Advocacy

Three adults with four young children with Down syndrome at the Georgia state capitol

DSAA Advocacy

DSAA is dedicated to enhancing the lives of individuals with Down syndrome through advocacy and supporting inclusion within schools, communities, and the workplace.

DSAA believes that individuals with Down syndrome have the right to be respected as valued members of society with their own level of independence, self-determination, and sense of belonging in the community. This can best be achieved by being allowed full community involvement.

Advocacy Goals and Activities

  • Advocate for individuals with Down syndrome so they may have the same access to opportunities in community schools, recreational activities, and employment as their typical peers

  • Support for individuals with Down syndrome and their families in seeking inclusive opportunities in our communities, schools, and work environments

  • Community Acceptance and Responsibility toward individuals with Down syndrome

  • Build bridges to the medical community to provide updated information to new parents

  • Train community and public service groups on disability awareness 

 

Who can be an advocate for the DS community? 

Anyone that believes in the rights and human worth of people with Down syndrome can be an advocate for the Down syndrome and disability community. Family members, friends, neighbors, educators, medical professionals, business owners, coworkers - anyone! 

Can I be a self-advocate?

Yes! There is nothing more powerful than an individual with Down syndrome using their voice and life experiences to advocate for themself. Gigi’s EPIC Program (a partnership between Gigi’s Playhouse Atlanta and DSAA) trains young adults in self-advocacy. On a monthly basis, DSAA’s Executive Director provides training on various topics so that participants are prepared to meet with their legislatures.

Where Advocacy Happens

  • DSAA represents the Down syndrome community during the legislative session and works to keep its members informed of key legislation. We participate in Disability Day at the capitol each year and take a delegation to meet with our senators and representatives.

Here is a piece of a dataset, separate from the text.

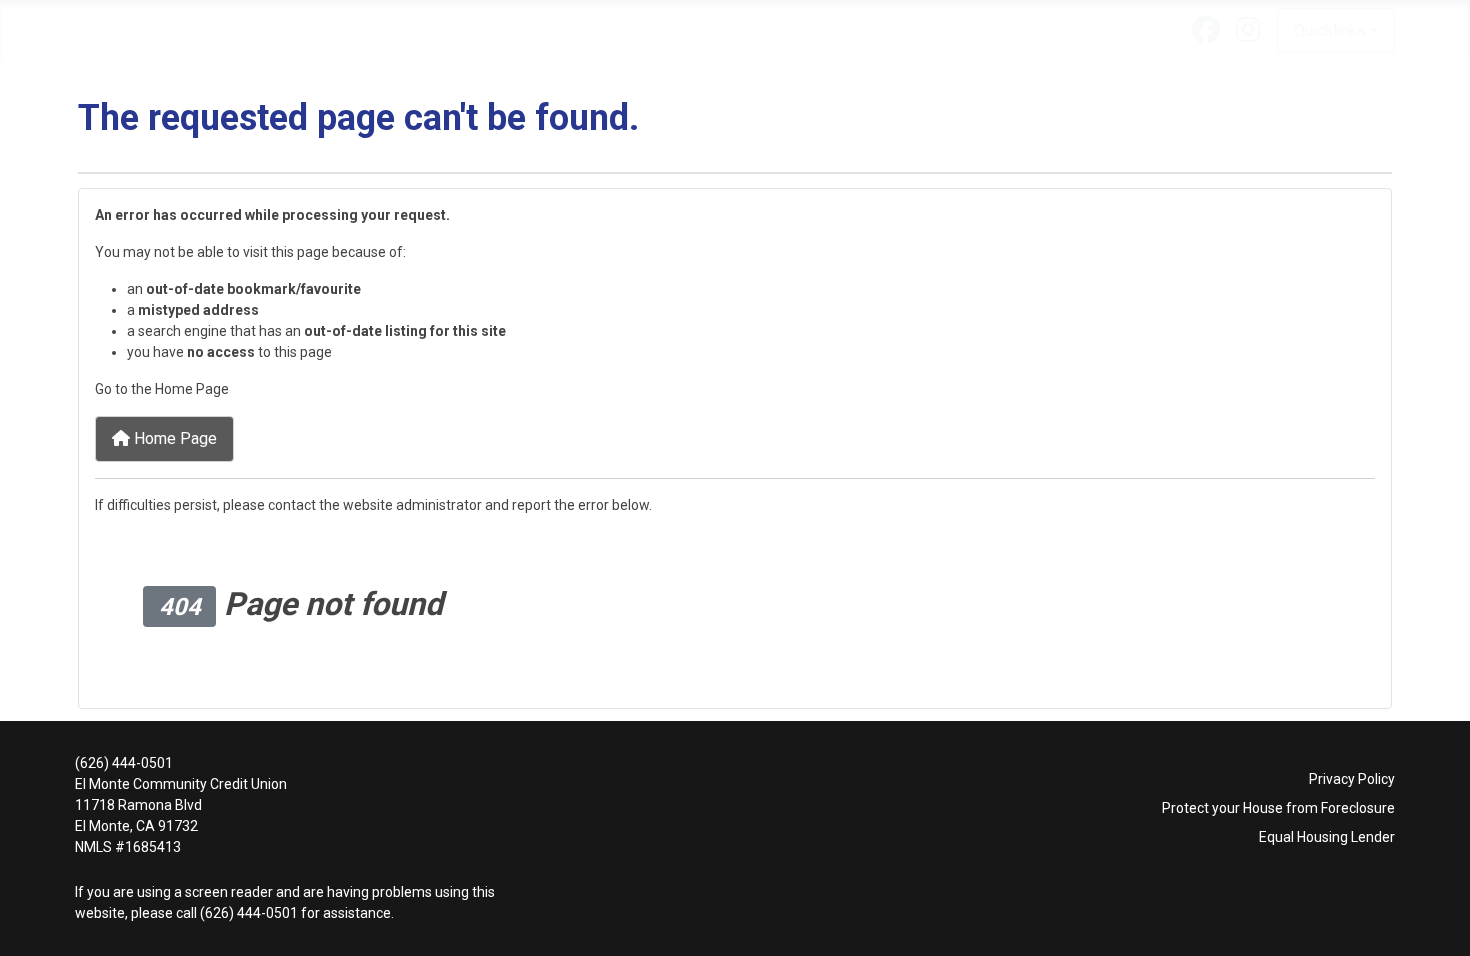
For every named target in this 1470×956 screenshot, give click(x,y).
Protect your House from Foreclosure (1278, 808)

    In years past DSAA has advocated for Gracie’s Law and saw it through from a bill to a new law. This year we are supporting the priorities outlined by the Georgia Council on Developmental Disabilities. This includes advocating for more NOW/COMP waivers and an increase in wages for direct care service providers.

  • DSAA assists parents with resources and services to help them prepare for the IEP process and transition services. We also provide information for parents to raise awareness during Down Syndrome Awareness month and World Down Syndrome Day.

 

  • DSAA is available for presentations to local schools, employers, churches, or other community entities to help educate people on Down syndrome and how our organization can assist with resources and services. We have speakers available to present on a number of topics in both English and Spanish.

  • DSAA also trains volunteers to be Parent Liaisons to the 26 local birthing hospitals in the Metro-Atlanta area.

    The trained Parent Liaisons are assigned to one or more hospitals and contact the labor and delivery, NICU, and social work staffs there to introduce themselves and check in monthly to ensure that they have a supply of New Parent Packets to be given to new parents of babies born with Down syndrome. In addition, the Parent Liaisons are available to meet with new parents as requested and hand deliver or drop off a Jack's Basket welcome gift. New Parent Packets are available in Spanish and a bilingual Parent Liaison is available.

    Because many medical professionals are not equipped with updated information on Down syndrome, Parent Liaisons play a critical role in helping new families adjust. Additionally, Parent Liaisons also provide a special connection to new parents who often are unsure of what to expect. As parents or grandparents of children with Down syndrome themselves, Parent Liaisons can share their own stories and give much-needed support and advice while offering a realistic picture of what it is like to raise a child with Down syndrome.

    We accept Parent Liaison volunteers throughout the year, and have a particular need for the more rural hospitals and medical centers. Please contact us if you are interested in becoming a Parent Liaison. 

 

  • DSAA trains volunteers to be First Call Ambassadors to distribute information to OB/GYN and perinatology practices in the Metro-Atlanta area. These volunteers are also available to talk with expectant and new parents if requested. The materials include a Medical Provider and an Expectant Parent Guide.